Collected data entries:
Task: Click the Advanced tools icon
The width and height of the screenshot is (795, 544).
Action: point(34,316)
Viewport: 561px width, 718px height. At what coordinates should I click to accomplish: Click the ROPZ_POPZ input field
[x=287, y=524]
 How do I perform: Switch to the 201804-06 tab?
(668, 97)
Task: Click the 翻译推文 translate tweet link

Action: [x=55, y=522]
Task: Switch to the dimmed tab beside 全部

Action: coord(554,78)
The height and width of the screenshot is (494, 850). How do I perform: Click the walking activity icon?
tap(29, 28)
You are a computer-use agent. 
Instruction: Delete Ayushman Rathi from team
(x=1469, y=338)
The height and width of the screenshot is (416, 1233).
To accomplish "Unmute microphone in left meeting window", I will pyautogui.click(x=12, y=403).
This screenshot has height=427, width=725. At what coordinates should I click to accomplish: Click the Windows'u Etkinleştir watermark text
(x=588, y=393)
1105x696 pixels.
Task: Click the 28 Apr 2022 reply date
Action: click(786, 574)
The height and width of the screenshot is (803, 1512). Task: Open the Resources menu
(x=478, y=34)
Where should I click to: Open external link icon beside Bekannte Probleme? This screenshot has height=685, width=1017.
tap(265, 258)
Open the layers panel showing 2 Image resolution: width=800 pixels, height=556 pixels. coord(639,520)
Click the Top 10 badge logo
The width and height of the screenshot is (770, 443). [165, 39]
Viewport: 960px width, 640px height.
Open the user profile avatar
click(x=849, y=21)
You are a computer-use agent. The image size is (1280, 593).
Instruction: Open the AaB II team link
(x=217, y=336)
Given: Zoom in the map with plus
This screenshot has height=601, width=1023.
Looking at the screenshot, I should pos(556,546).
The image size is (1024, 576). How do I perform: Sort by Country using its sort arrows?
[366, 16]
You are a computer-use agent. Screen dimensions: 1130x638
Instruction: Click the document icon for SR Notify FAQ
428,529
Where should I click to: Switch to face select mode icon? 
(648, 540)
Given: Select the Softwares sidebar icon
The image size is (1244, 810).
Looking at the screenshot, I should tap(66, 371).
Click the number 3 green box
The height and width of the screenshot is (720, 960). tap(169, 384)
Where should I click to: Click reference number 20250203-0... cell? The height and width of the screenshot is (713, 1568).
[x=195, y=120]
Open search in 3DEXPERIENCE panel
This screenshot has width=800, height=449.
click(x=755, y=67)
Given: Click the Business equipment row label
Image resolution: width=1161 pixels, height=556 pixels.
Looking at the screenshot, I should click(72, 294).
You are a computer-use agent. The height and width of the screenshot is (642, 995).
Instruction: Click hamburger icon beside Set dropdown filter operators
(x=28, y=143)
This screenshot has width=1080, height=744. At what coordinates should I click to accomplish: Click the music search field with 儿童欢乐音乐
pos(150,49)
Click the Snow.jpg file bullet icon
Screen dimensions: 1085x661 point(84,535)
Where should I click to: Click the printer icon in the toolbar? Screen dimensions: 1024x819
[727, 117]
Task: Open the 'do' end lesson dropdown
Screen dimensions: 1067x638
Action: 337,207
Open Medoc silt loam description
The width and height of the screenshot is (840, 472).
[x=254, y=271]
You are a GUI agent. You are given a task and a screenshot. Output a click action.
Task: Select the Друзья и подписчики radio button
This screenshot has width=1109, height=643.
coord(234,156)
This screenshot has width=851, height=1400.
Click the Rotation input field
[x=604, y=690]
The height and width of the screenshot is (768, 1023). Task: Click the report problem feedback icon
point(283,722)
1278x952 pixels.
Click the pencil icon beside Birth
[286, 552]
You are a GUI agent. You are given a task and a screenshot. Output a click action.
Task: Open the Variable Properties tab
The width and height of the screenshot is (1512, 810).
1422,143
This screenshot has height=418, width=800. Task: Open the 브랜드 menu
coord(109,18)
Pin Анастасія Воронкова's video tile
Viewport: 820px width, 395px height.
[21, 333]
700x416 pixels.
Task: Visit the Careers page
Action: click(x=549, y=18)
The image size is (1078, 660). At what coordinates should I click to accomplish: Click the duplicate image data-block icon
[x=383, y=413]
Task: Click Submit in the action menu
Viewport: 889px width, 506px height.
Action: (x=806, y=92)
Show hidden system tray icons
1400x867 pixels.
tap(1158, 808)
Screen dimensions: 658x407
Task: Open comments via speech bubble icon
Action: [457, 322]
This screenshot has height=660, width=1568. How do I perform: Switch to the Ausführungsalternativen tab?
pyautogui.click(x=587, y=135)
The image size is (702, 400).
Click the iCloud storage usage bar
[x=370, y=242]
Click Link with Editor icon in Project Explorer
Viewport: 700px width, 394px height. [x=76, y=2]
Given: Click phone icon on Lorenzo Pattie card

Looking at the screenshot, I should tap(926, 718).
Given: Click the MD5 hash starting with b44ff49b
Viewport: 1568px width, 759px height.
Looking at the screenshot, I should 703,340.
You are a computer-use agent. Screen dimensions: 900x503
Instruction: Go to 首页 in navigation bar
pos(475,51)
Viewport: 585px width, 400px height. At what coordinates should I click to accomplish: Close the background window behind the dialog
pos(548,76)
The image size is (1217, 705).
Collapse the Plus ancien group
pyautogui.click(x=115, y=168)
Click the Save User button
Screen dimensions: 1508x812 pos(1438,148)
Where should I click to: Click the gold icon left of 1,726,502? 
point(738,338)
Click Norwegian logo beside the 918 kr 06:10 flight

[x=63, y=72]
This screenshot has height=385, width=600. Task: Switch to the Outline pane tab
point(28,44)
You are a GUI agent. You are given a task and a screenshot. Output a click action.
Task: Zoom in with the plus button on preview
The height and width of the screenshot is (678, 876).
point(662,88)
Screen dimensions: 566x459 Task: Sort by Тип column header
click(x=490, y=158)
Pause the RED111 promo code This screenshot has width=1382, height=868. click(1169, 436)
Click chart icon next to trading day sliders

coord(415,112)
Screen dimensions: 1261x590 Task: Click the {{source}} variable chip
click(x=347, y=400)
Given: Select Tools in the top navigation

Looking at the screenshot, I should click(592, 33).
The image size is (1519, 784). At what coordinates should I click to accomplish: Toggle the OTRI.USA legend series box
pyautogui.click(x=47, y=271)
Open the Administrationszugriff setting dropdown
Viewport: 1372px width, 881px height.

§ **Try it**
The response should consist of the entries above, retyped exactly.

§ **Problem solution**
Task: Click the Advanced tools icon
The width and height of the screenshot is (795, 544).
Action: point(34,316)
Viewport: 561px width, 718px height. At what coordinates should I click to accomplish: Click the ROPZ_POPZ input field
[x=287, y=524]
 How do I perform: Switch to the 201804-06 tab?
(668, 97)
Task: Click the 翻译推文 translate tweet link

Action: [x=55, y=522]
Task: Switch to the dimmed tab beside 全部

Action: coord(554,78)
The height and width of the screenshot is (494, 850). How do I perform: Click the walking activity icon?
tap(29, 28)
You are a computer-use agent. 
Instruction: Delete Ayushman Rathi from team
(x=1469, y=338)
The height and width of the screenshot is (416, 1233).
To accomplish "Unmute microphone in left meeting window", I will pyautogui.click(x=12, y=403).
This screenshot has height=427, width=725. At what coordinates should I click to accomplish: Click the Windows'u Etkinleştir watermark text
(x=588, y=393)
1105x696 pixels.
Task: Click the 28 Apr 2022 reply date
Action: click(786, 574)
The height and width of the screenshot is (803, 1512). Task: Open the Resources menu
(x=478, y=34)
Where should I click to: Open external link icon beside Bekannte Probleme? This screenshot has height=685, width=1017.
tap(265, 258)
Open the layers panel showing 2 Image resolution: width=800 pixels, height=556 pixels. coord(639,520)
Click the Top 10 badge logo
The width and height of the screenshot is (770, 443). [165, 39]
Viewport: 960px width, 640px height.
Open the user profile avatar
click(x=849, y=21)
You are a computer-use agent. The image size is (1280, 593).
Instruction: Open the AaB II team link
(x=217, y=336)
Given: Zoom in the map with plus
This screenshot has height=601, width=1023.
Looking at the screenshot, I should pos(556,546).
The image size is (1024, 576). How do I perform: Sort by Country using its sort arrows?
[366, 16]
You are a computer-use agent. Screen dimensions: 1130x638
Instruction: Click the document icon for SR Notify FAQ
428,529
Where should I click to: Switch to face select mode icon? 
(648, 540)
Given: Select the Softwares sidebar icon
The image size is (1244, 810).
Looking at the screenshot, I should tap(66, 371).
Click the number 3 green box
The height and width of the screenshot is (720, 960). tap(169, 384)
Where should I click to: Click reference number 20250203-0... cell? The height and width of the screenshot is (713, 1568).
[x=195, y=120]
Open search in 3DEXPERIENCE panel
This screenshot has width=800, height=449.
click(x=755, y=67)
Given: Click the Business equipment row label
Image resolution: width=1161 pixels, height=556 pixels.
Looking at the screenshot, I should click(72, 294).
You are a computer-use agent. The height and width of the screenshot is (642, 995).
Instruction: Click hamburger icon beside Set dropdown filter operators
(x=28, y=143)
This screenshot has width=1080, height=744. At what coordinates should I click to accomplish: Click the music search field with 儿童欢乐音乐
pos(150,49)
Click the Snow.jpg file bullet icon
Screen dimensions: 1085x661 point(84,535)
Where should I click to: Click the printer icon in the toolbar? Screen dimensions: 1024x819
[727, 117]
Task: Open the 'do' end lesson dropdown
Screen dimensions: 1067x638
Action: 337,207
Open Medoc silt loam description
The width and height of the screenshot is (840, 472).
[x=254, y=271]
You are a GUI agent. You are given a task and a screenshot. Output a click action.
Task: Select the Друзья и подписчики radio button
This screenshot has width=1109, height=643.
coord(234,156)
This screenshot has width=851, height=1400.
Click the Rotation input field
[x=604, y=690]
The height and width of the screenshot is (768, 1023). Task: Click the report problem feedback icon
point(283,722)
1278x952 pixels.
Click the pencil icon beside Birth
[286, 552]
You are a GUI agent. You are given a task and a screenshot. Output a click action.
Task: Open the Variable Properties tab
The width and height of the screenshot is (1512, 810).
1422,143
This screenshot has height=418, width=800. Task: Open the 브랜드 menu
coord(109,18)
Pin Анастасія Воронкова's video tile
Viewport: 820px width, 395px height.
[21, 333]
700x416 pixels.
Task: Visit the Careers page
Action: click(x=549, y=18)
The image size is (1078, 660). At what coordinates should I click to accomplish: Click the duplicate image data-block icon
[x=383, y=413]
Task: Click Submit in the action menu
Viewport: 889px width, 506px height.
Action: (x=806, y=92)
Show hidden system tray icons
1400x867 pixels.
tap(1158, 808)
Screen dimensions: 658x407
Task: Open comments via speech bubble icon
Action: [457, 322]
This screenshot has height=660, width=1568. How do I perform: Switch to the Ausführungsalternativen tab?
pyautogui.click(x=587, y=135)
The image size is (702, 400).
Click the iCloud storage usage bar
[x=370, y=242]
Click Link with Editor icon in Project Explorer
Viewport: 700px width, 394px height. [x=76, y=2]
Given: Click phone icon on Lorenzo Pattie card

Looking at the screenshot, I should tap(926, 718).
Given: Click the MD5 hash starting with b44ff49b
Viewport: 1568px width, 759px height.
Looking at the screenshot, I should 703,340.
You are a computer-use agent. Screen dimensions: 900x503
Instruction: Go to 首页 in navigation bar
pos(475,51)
Viewport: 585px width, 400px height. At what coordinates should I click to accomplish: Close the background window behind the dialog
pos(548,76)
The image size is (1217, 705).
Collapse the Plus ancien group
pyautogui.click(x=115, y=168)
Click the Save User button
Screen dimensions: 1508x812 pos(1438,148)
Where should I click to: Click the gold icon left of 1,726,502? 
point(738,338)
Click Norwegian logo beside the 918 kr 06:10 flight

[x=63, y=72]
This screenshot has height=385, width=600. Task: Switch to the Outline pane tab
point(28,44)
You are a GUI agent. You are given a task and a screenshot. Output a click action.
Task: Zoom in with the plus button on preview
The height and width of the screenshot is (678, 876).
point(662,88)
Screen dimensions: 566x459 Task: Sort by Тип column header
click(x=490, y=158)
Pause the RED111 promo code This screenshot has width=1382, height=868. click(1169, 436)
Click chart icon next to trading day sliders

coord(415,112)
Screen dimensions: 1261x590 Task: Click the {{source}} variable chip
click(x=347, y=400)
Given: Select Tools in the top navigation

Looking at the screenshot, I should click(592, 33).
The image size is (1519, 784). At what coordinates should I click to accomplish: Toggle the OTRI.USA legend series box
pyautogui.click(x=47, y=271)
Open the Administrationszugriff setting dropdown
Viewport: 1372px width, 881px height.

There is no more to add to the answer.